「正しい色」ということ

自分の眼に飛び込んでくる景色や色。これは唯一自分だけが見ているもので、同じ光線を他人が見ることはできない。そういう意味で、日々僕達が見ている光景というのはすごく個人的です。自分が見ているのと同じ色、同じ階調で他人も見ているかどうかなんて、僕達に知る術はないんですね。
フィルムカメラについてもっと身近に感じたいと思って、こんなエッセイを買いました。

旅するカメラ〈2〉 (エイ文庫)

旅するカメラ〈2〉 (エイ文庫)

写真家 渡部さとる。先日ご紹介した「CAMERA magazine」にも紹介されていたカメラマンのエッセイ集です。
その中に、こんな文章がありました。

ヨーロッパの映画を見ると気になることがある。色調が茶色っぽいのだ。これは全てのヨーロッパ映画に共通している。昔から日本映画と外国映画の、明らかな色の違いを不思議に思っていた。(中略)
海外ロケでは、空港のX線検査のリスクを考えて現地で現像をする場合がある。それがパリやロンドンだったりすると、明らかに日本で現像した場合と色合いに違いが出るのだ。やはりアンバー(茶色)がかっている。白いものが白く出ることが基本なのに、この差はなんなのだろう。これは日本人とヨーロッパ人とでは、物の見え方に明らかに差があるからではないだろうか。
日本人の眼の虹彩は黒。対してヨーロッパ人はブルネットだったりブルーアイだったりと虹彩が薄い。虹彩自体が違うということは、見え方にも当然差があると考えていいだろう。

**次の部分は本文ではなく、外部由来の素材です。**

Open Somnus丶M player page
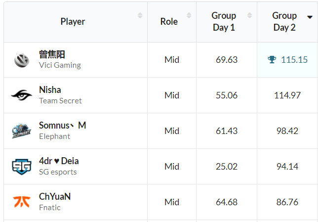 click(x=62, y=126)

北野武監督の映画は「キタノブルー」と言われ、その独特の青色がかった世界がヨーロッパで人気だといわれるけれど、日本人が見てもそんなに青いとは思えない。こうした違いも、眼の構造によるものなのだそうです。
世界には「正しい色」なんてものは存在していなくて、ただ、自分の眼が見た世界がそこに広がっている。自分の眼が捉えた自分だけの光線。そう考えると、日常で見つめるもの一つ一つが何だか自分だけの占有物のようで、愛おしくなったりします。